3.4. Interpretability with SHAP
We used SHAP (SHapley Additive exPlanations) to interpret feature importance and attribution in model predictions (Lundberg & Lee, 2017). We applied the KernelExplainer on a random sample of 2,000 test instances and computed local explanations for each prediction. We then mapped aggregated SHAP values to the syntactic metrics through linear regression and Spearman correlation. The results showed that higher nominalization frequency and increased coordination depth were positively correlated with false predictions, especially in ambiguous GL categories such as “Miscellaneous Services” and “Travel Other.”
3.5. Fair-Syntax Transformation Module
We developed a rule-based module to apply the fair-syntax transformation, a structural simplification that rewrites narratives into a standardized Subject-Verb-Object form. This transformation flattened coordinate structures into sequential clauses, eliminated embedded subordinate constructions, and converted nominalized expressions into active-voice verbs. For instance, the input “Reimbursement for coordination of lodging arrangements and transportation services” was rewritten as “The office coordinated lodging and arranged transport.”
We applied the fair-syntax transformation to the test set prior to reclassification.

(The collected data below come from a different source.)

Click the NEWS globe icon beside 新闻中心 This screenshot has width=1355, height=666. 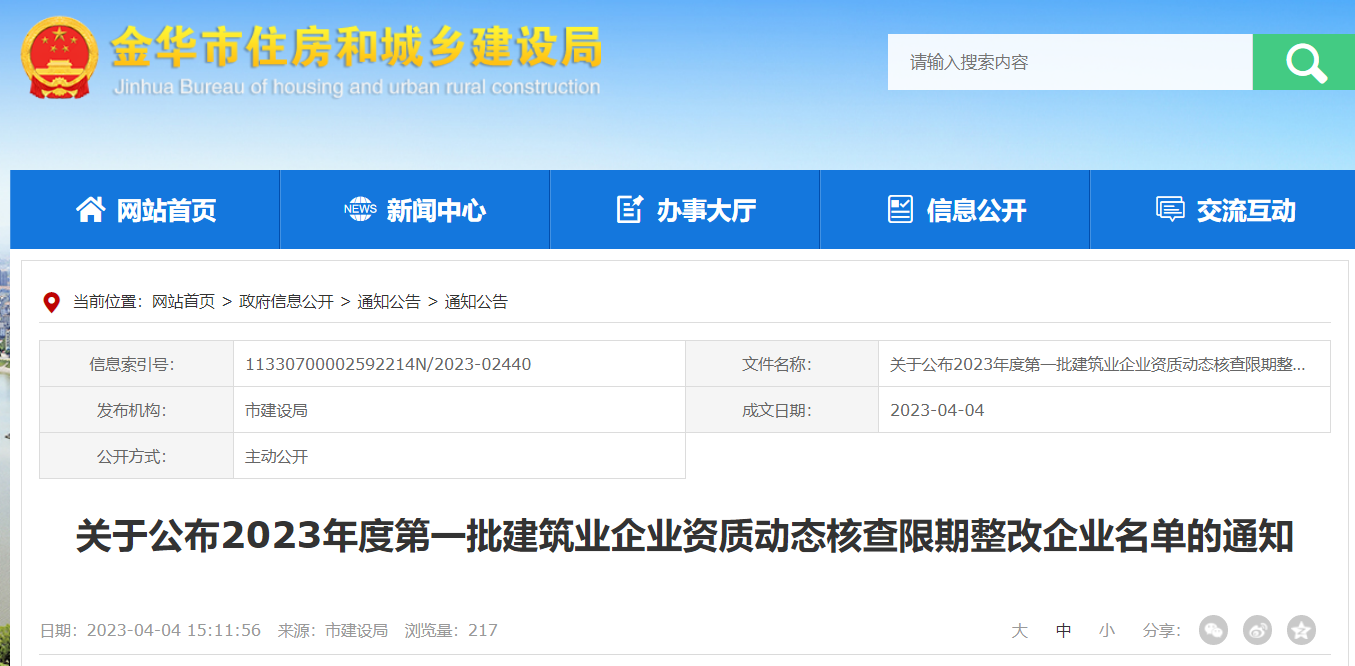pyautogui.click(x=359, y=209)
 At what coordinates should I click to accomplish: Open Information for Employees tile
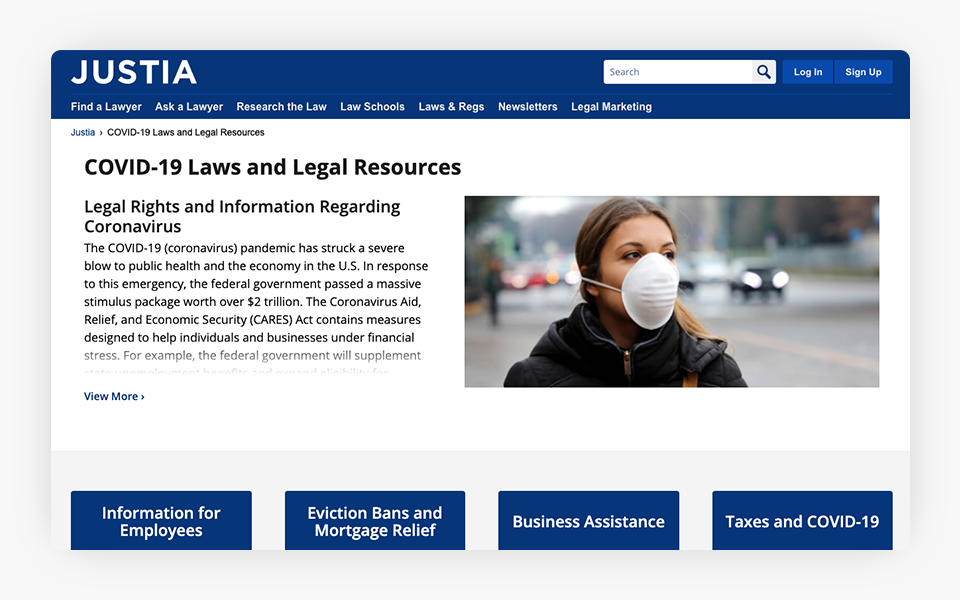pyautogui.click(x=161, y=521)
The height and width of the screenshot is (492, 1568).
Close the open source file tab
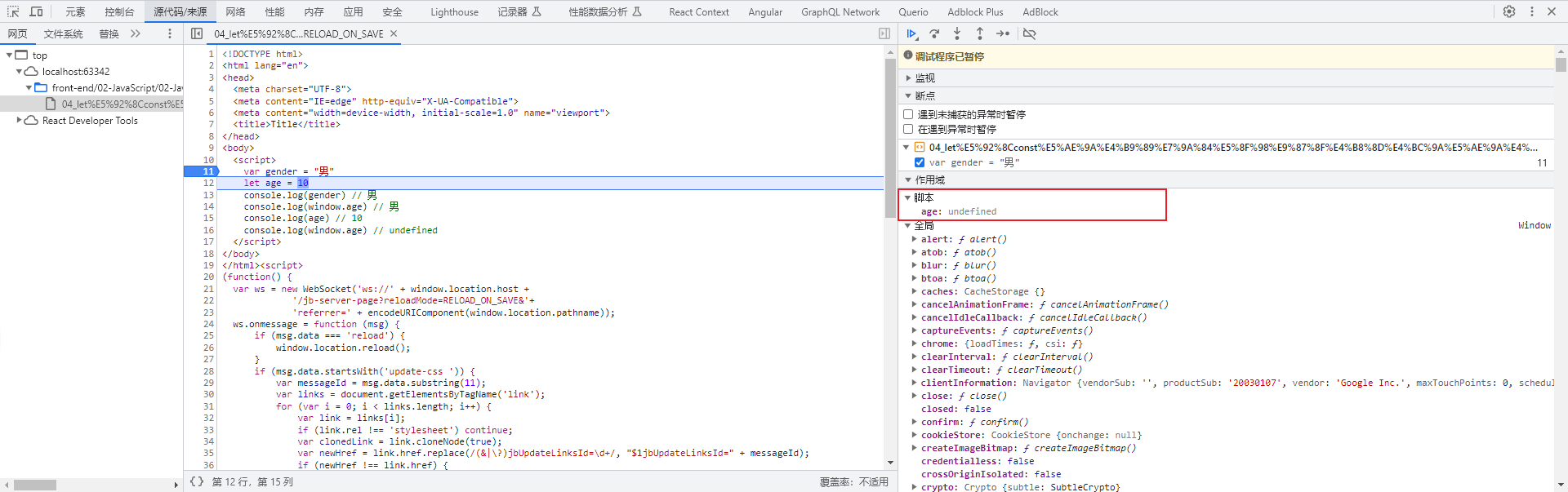coord(394,33)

Post-transformation performance showed a reduction in misclassification rate from 11.5% to 9.8%. GL code accuracy improved from 89.3% to 92.0%, and the matched-payment rate, defined as the proportion of records aligned with authorized payments, increased from 96.2% to 98.1%.

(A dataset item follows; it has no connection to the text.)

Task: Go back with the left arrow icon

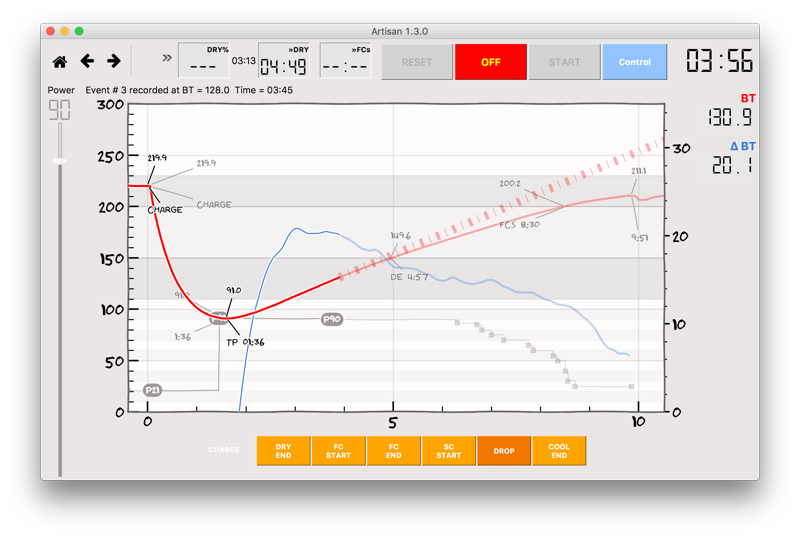Action: pyautogui.click(x=87, y=61)
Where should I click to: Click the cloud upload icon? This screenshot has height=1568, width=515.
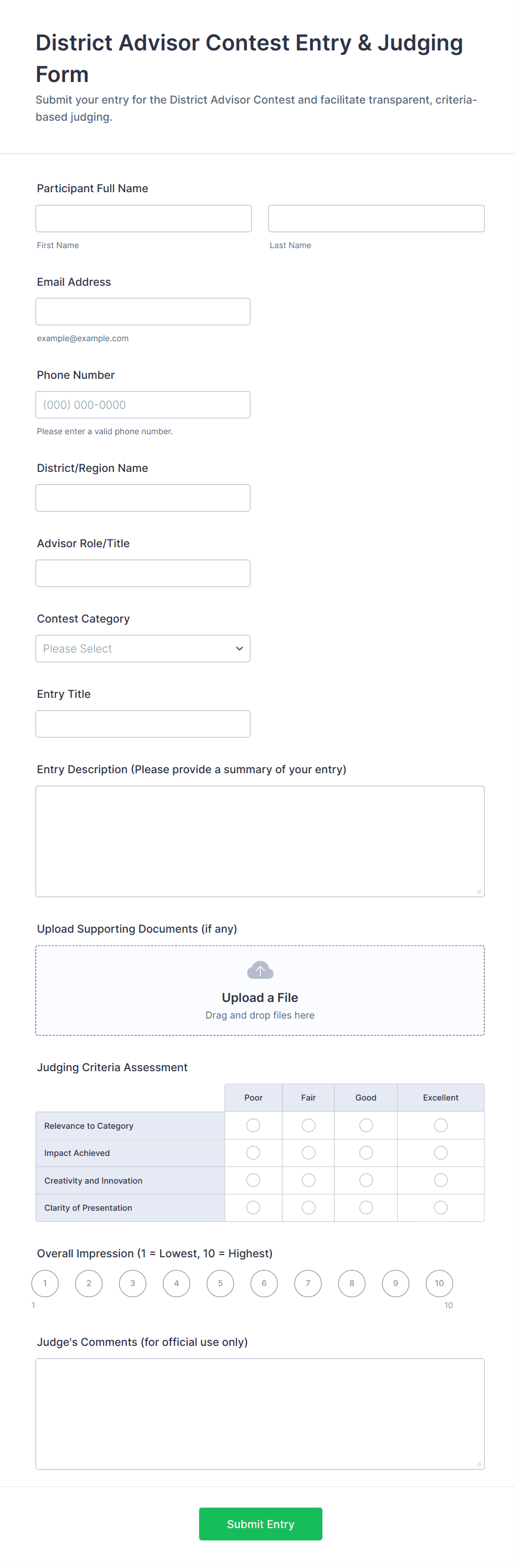click(260, 970)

This multi-stage methodology supports the central hypothesis: syntactic complexity materially affects classifier performance, and structurally normalizing the input narratives through the fair-syntax transformation offers a viable, replicable mitigation strategy within financial NLP pipelines.
4. Results and Analysis
This section presents the empirical findings from the classification experiments, focusing on misclassification behavior, syntactic feature correlation, SHAP-based interpretability, and the impact of the fair-syntax transformation. Results are organized into four parts: baseline error distribution, syntactic feature correlation, SHAP attribution analysis, and performance gains following structural correction.
4.1. Baseline Classification Errors
On the unmodified test set (General Services Administration, 2021), the FinBERT-based classifier achieved an overall accuracy of 88.5%. Error analysis revealed significant variation across GL categories. Categories characterized by semantic ambiguity and syntactic complexity, such as “Miscellaneous Services” and “Travel Other,” exhibited the highest misclassification rates at 17.6% and 15.9%, respectively. In contrast, more atomic categories like “Airfare” and “Meals” had error rates below 5%. These disparities confirmed that classification performance declined most severely in narratives with low lexical regularity and structurally dense syntax.

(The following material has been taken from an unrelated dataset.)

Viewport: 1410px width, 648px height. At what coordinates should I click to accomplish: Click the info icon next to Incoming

4.2. Syntactic Feature Correlation
We computed Pearson and Spearman correlations between binary classification error and the three syntactic metrics. The strongest correlation appeared in nominalization frequency (ρ = .42, p < .001), followed by coordination depth (ρ = .36, p < .001), and subordination complexity (ρ = .29, p < .005). Narratives identified as syntactically dense (those with feature values more than one standard deviation above the mean in all three metrics) had a misclassification rate of 26.2%, which was 2.3 times higher than the average rate of 11.5%. These findings reinforced the structural hypothesis by showing that higher syntactic complexity correlated with reduced predictive accuracy.
4.3. SHAP Attribution and Structural Activation
We used SHAP (Lundberg & Lee, 2017) to identify the feature-level drivers of model predictions. For narratives misclassified in ambiguous categories, the most influential tokens (those with the highest SHAP values) frequently corresponded to structurally complex elements, including nominalizations and coordinated noun phrases. Examples included “coordination of services,” “procurement arrangements,” and “execution and oversight.” These tokens occurred disproportionately in misclassified samples and exhibited high attention weights.
Linear regression of SHAP value aggregates against syntactic metrics showed that nominalization frequency was the strongest predictor of misattributing tokens (adjusted R² = .48). This confirmed that grammatical form, rather than referential content, played a dominant role in shaping classification decisions in structurally ambiguous cases.
4.4. Post-Transformation Accuracy Gains
After applying the fair-syntax transformation to the test set, we re-evaluated classifier performance. Overall accuracy increased from 88.5% to 90.2%. Among syntactically dense narratives, the misclassification rate dropped from 26.2% to 17.4%, representing a relative reduction of 33.6%. Notable improvements occurred in the most error-prone categories: “Travel Other” fell from 15.9% to 10.7%, and “Miscellaneous Services” from 17.6% to 12.4%.
Pre-audit quality indicators improved as well. GL code accuracy rose from 89.3% to 92.0%, and the matched-payment rate increased from 96.2% to 98.1%. False positives, defined as expenses assigned to ineligible or audit-sensitive categories, declined by 21% in the transformed sample.
These results validated the hypothesis that syntactic complexity influences classification performance in ERP systems. More importantly, they demonstrated that structural normalization via the fair-syntax transformation offers a measurable improvement in both model accuracy and compliance-relevant output quality.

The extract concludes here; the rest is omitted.